* **Task description**:
Please convert the records below into a Markdown table with two columns, Row and Line, giving each non-blank line its own numbered row and leaving out blank lines.

* **Working data**:
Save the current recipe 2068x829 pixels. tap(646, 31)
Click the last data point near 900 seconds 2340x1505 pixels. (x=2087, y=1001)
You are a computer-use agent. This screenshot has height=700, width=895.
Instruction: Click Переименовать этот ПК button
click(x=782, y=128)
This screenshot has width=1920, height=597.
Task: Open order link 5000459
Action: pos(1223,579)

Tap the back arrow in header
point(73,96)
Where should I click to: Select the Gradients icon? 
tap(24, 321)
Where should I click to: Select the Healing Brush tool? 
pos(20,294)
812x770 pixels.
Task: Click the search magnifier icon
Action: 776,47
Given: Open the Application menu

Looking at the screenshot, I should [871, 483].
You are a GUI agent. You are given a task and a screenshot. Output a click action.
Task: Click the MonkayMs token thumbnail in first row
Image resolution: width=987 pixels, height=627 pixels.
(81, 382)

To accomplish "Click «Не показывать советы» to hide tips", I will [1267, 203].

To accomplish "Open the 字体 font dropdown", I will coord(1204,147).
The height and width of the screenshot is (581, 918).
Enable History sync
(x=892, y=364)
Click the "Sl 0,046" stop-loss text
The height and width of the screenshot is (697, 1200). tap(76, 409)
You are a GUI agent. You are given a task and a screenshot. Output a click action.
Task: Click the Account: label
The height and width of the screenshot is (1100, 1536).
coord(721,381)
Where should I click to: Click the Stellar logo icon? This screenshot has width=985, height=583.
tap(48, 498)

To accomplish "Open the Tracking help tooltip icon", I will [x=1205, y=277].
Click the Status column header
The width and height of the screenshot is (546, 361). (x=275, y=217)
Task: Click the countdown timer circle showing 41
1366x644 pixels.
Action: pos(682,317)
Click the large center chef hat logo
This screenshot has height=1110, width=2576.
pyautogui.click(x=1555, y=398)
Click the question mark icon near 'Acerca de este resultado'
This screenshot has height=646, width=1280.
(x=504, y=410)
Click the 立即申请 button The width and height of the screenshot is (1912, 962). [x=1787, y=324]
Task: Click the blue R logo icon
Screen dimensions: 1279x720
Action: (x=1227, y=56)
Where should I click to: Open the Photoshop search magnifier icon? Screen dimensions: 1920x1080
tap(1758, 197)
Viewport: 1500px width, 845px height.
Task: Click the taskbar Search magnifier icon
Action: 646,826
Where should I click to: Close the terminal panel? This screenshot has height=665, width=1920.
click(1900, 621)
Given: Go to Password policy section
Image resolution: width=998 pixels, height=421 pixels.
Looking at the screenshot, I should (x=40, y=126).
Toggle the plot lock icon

* **Output of the task**:
| Row | Line |
|---|---|
| 1 | Save the current recipe 2068x829 pixels. tap(646, 31) |
| 2 | Click the last data point near 900 seconds 2340x1505 pixels. (x=2087, y=1001) |
| 3 | You are a computer-use agent. This screenshot has height=700, width=895. |
| 4 | Instruction: Click Переименовать этот ПК button |
| 5 | click(x=782, y=128) |
| 6 | This screenshot has width=1920, height=597. |
| 7 | Task: Open order link 5000459 |
| 8 | Action: pos(1223,579) |
| 9 | Tap the back arrow in header |
| 10 | point(73,96) |
| 11 | Where should I click to: Select the Gradients icon?  |
| 12 | tap(24, 321) |
| 13 | Where should I click to: Select the Healing Brush tool?  |
| 14 | pos(20,294) |
| 15 | 812x770 pixels. |
| 16 | Task: Click the search magnifier icon |
| 17 | Action: 776,47 |
| 18 | Given: Open the Application menu |
| 19 | Looking at the screenshot, I should [871, 483]. |
| 20 | You are a GUI agent. You are given a task and a screenshot. Output a click action. |
| 21 | Task: Click the MonkayMs token thumbnail in first row |
| 22 | Image resolution: width=987 pixels, height=627 pixels. |
| 23 | (81, 382) |
| 24 | To accomplish "Click «Не показывать советы» to hide tips", I will [1267, 203]. |
| 25 | To accomplish "Open the 字体 font dropdown", I will coord(1204,147). |
| 26 | The height and width of the screenshot is (581, 918). |
| 27 | Enable History sync |
| 28 | (x=892, y=364) |
| 29 | Click the "Sl 0,046" stop-loss text |
| 30 | The height and width of the screenshot is (697, 1200). tap(76, 409) |
| 31 | You are a GUI agent. You are given a task and a screenshot. Output a click action. |
| 32 | Task: Click the Account: label |
| 33 | The height and width of the screenshot is (1100, 1536). |
| 34 | coord(721,381) |
| 35 | Where should I click to: Click the Stellar logo icon? This screenshot has width=985, height=583. |
| 36 | tap(48, 498) |
| 37 | To accomplish "Open the Tracking help tooltip icon", I will [x=1205, y=277]. |
| 38 | Click the Status column header |
| 39 | The width and height of the screenshot is (546, 361). (x=275, y=217) |
| 40 | Task: Click the countdown timer circle showing 41 |
| 41 | 1366x644 pixels. |
| 42 | Action: pos(682,317) |
| 43 | Click the large center chef hat logo |
| 44 | This screenshot has height=1110, width=2576. |
| 45 | pyautogui.click(x=1555, y=398) |
| 46 | Click the question mark icon near 'Acerca de este resultado' |
| 47 | This screenshot has height=646, width=1280. |
| 48 | (x=504, y=410) |
| 49 | Click the 立即申请 button The width and height of the screenshot is (1912, 962). [x=1787, y=324] |
| 50 | Task: Click the blue R logo icon |
| 51 | Screen dimensions: 1279x720 |
| 52 | Action: (x=1227, y=56) |
| 53 | Where should I click to: Open the Photoshop search magnifier icon? Screen dimensions: 1920x1080 |
| 54 | tap(1758, 197) |
| 55 | Viewport: 1500px width, 845px height. |
| 56 | Task: Click the taskbar Search magnifier icon |
| 57 | Action: 646,826 |
| 58 | Where should I click to: Close the terminal panel? This screenshot has height=665, width=1920. |
| 59 | click(1900, 621) |
| 60 | Given: Go to Password policy section |
| 61 | Image resolution: width=998 pixels, height=421 pixels. |
| 62 | Looking at the screenshot, I should (x=40, y=126). |
| 63 | Toggle the plot lock icon |